§ **REQUIRED WORK**
Among the entries below, how many lines have the word "agent"? Answer only with the number.

§ **Dataset entries**
+ + + + + + +
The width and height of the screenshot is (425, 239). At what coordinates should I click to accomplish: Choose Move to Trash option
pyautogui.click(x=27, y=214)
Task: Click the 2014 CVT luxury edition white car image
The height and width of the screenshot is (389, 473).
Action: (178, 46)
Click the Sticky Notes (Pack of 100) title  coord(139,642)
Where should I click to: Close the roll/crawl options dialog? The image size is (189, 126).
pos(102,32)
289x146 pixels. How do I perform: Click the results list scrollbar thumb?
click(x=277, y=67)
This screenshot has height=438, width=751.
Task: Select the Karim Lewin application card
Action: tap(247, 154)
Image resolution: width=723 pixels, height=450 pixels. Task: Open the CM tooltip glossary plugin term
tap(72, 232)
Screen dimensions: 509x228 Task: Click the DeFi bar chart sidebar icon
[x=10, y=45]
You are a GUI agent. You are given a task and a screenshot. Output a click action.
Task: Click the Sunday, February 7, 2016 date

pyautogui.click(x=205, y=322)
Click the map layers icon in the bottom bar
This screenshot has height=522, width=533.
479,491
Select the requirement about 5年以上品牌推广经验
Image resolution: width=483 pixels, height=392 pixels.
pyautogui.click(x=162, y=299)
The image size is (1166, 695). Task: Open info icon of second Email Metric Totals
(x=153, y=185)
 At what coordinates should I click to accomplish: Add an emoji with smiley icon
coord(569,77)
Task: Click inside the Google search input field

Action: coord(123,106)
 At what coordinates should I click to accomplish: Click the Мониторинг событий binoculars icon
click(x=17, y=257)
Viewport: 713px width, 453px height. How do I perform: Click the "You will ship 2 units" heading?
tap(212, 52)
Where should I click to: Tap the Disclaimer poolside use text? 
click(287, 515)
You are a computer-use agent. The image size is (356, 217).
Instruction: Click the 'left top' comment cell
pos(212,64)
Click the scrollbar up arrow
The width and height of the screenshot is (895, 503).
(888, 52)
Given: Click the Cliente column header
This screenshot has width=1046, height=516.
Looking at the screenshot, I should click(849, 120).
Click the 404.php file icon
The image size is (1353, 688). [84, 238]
+ + + + + + +
§ **WRITTEN SOLUTION**
2